[[ Records provided, beginning ]]

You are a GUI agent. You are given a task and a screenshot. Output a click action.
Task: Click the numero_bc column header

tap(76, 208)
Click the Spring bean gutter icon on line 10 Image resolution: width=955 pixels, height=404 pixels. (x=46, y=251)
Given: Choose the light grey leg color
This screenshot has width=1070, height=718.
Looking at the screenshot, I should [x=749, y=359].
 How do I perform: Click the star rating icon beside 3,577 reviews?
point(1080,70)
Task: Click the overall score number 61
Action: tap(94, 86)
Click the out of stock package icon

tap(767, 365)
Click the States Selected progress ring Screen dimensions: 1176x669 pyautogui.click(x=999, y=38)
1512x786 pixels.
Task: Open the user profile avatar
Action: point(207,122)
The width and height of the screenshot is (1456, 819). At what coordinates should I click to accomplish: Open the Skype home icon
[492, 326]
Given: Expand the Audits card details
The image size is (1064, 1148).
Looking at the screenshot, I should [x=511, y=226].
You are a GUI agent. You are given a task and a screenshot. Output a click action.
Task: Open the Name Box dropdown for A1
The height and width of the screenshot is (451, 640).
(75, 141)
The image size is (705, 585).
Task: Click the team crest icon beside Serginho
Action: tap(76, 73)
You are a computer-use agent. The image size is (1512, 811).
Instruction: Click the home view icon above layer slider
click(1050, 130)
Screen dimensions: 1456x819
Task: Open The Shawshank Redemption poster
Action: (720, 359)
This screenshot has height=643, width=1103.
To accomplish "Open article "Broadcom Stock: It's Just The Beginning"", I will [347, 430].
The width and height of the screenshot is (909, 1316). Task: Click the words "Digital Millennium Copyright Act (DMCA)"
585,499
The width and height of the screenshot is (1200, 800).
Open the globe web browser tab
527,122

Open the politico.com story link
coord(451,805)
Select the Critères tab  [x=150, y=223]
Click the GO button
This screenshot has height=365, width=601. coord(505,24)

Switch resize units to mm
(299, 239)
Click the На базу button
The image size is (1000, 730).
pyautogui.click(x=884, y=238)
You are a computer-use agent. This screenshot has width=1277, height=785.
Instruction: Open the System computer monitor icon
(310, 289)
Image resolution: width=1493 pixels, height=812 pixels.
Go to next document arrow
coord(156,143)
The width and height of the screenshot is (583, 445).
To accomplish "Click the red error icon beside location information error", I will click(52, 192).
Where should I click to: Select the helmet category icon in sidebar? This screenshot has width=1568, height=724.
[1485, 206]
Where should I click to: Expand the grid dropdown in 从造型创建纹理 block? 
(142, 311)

[[ Records provided, end ]]

### [Work item]
Output only the lines from the one holding "Click the GO button" through the last line above, exactly as they appear.

### [The answer]
Click the GO button
This screenshot has height=365, width=601. coord(505,24)

Switch resize units to mm
(299, 239)
Click the На базу button
The image size is (1000, 730).
pyautogui.click(x=884, y=238)
You are a computer-use agent. This screenshot has width=1277, height=785.
Instruction: Open the System computer monitor icon
(310, 289)
Image resolution: width=1493 pixels, height=812 pixels.
Go to next document arrow
coord(156,143)
The width and height of the screenshot is (583, 445).
To accomplish "Click the red error icon beside location information error", I will click(52, 192).
Where should I click to: Select the helmet category icon in sidebar? This screenshot has width=1568, height=724.
[1485, 206]
Where should I click to: Expand the grid dropdown in 从造型创建纹理 block? 
(142, 311)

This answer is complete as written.